As he walked among the trees, brooding
with averted eyes, he was suddenly faced by the Seigneur
of Rozel, who also was shaken from his discretion
and the best interests of the two fugitives he was
bound to protect, by a late offence against his own
dignity. A seed of rancour had been sown in his
mind which had grown to a great size and must presently
burst into a dark flower of vengeance. He, Lempriere
of Rozel, with three dovecotes, the perquage, and
the office of butler to the Queen, to be called a
“farmer,” to be sneered at it
was not in the blood of man, not in the towering vanity
of a Lempriere, to endure it at any price computable
to mortal mind.
Thus there were in England on that
day two fools (there are as many now), and one said:
“My Lord Leicester, I crave a word with you.”
“Crave on, good fellow,”
responded Leicester with a look of boredom, making
to pass by.
“I am Lempriere, lord of Rozel, my lord ”
“Ah yes, I took you for a farmer,”
answered Leicester. “Instead of that, I
believe you keep doves, and wear a jerkin that fits
like a king’s. Dear Lord, so does greatness
come with girth!”
“The King that gave me dove-côtés
gave me honour, and ’tis not for the Earl
of Leicester to belittle it.”
“What is your coat of arms?”
said Leicester with a faint smile, but in an assumed
tone of natural interest.
“A swan upon a sea of azure,
two stars above, and over all a sword with a wreath
around its point,” answered Lempriere simply,
unsuspecting irony, and touched by Leicester’s
flint where he was most like to flare up with vanity.
“Ah!” said Leicester. “And
the motto?”
“Mea spes supra stella my
hope is beyond the stars.”
“And the wreath of parsley, I suppose?”
Now Lempriere understood, and he shook with fury as
he roared:
“Yes, by God, and to be got
at the point of the sword, to put on the heads of
insolents like Lord Leicester!” His face was
flaming, he was like a cock strutting upon a stable
mound.
There fell a slight pause, and then
Leicester said: “To-morrow at daylight,
eh?”
“Now, my lord, now!”
“We have no seconds.”
“’Sblood! ’Tis
not your way, my lord, to be stickling in detail of
courtesy.”
“’Tis not the custom to
draw swords in secret, Lempriere of Rozel. Also
my teeth are not on edge to fight you.”
Lempriere had already drawn his sword,
and the look of his eyes was as that of a mad bull
in a ring. “You won’t fight with me you
don’t think Rozel your equal?” His voice
was high.
Leicester’s face took on a hard,
cruel look. “We cannot fight among the
ladies,” he said quietly.
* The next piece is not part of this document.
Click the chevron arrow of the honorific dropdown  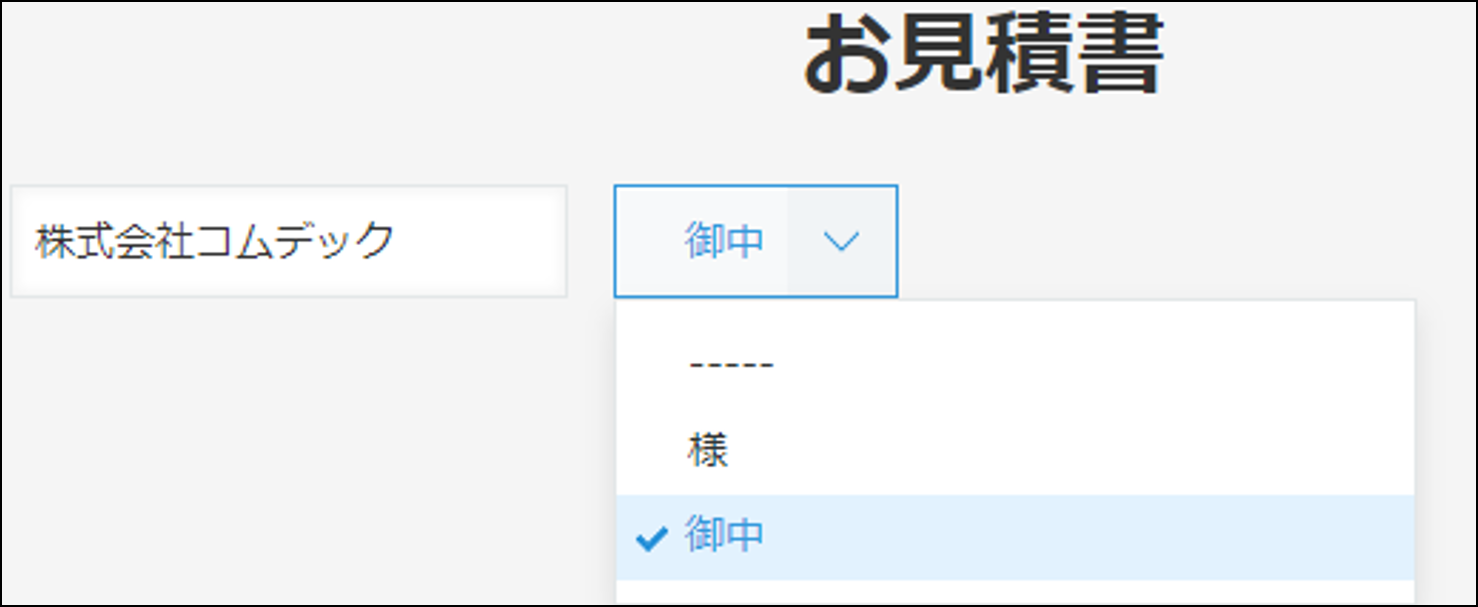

Lempriere followed
his glance, and saw the Duke’s Daughter and
another in the trees near by.
He hastily put up his sword. “When, my
lord?” he asked.
“You will hear from me to-night,”
was the answer, and Leicester went forward hastily
to meet the ladies they had news no doubt.
Lempriere turned on his heel and walked
quickly away among the trees towards the quarters
where Buonespoir was in durance, which was little
more severe than to keep him within the palace yard.
There he found the fool and the pirate in whimsical
converse.
The fool had brought a letter of inquiry
and warm greeting from Angele to Buonespoir, who was
laboriously inditing one in return. When Lempriere
entered the pirate greeted him jovially.
“In the very pinch of time you
come,” he said. “You have grammar
and syntax and etiquette.”
“’Tis even so, Nuncio,”
said the fool. “Here is needed prosody
potential. Exhale!”
The three put their heads together above the paper.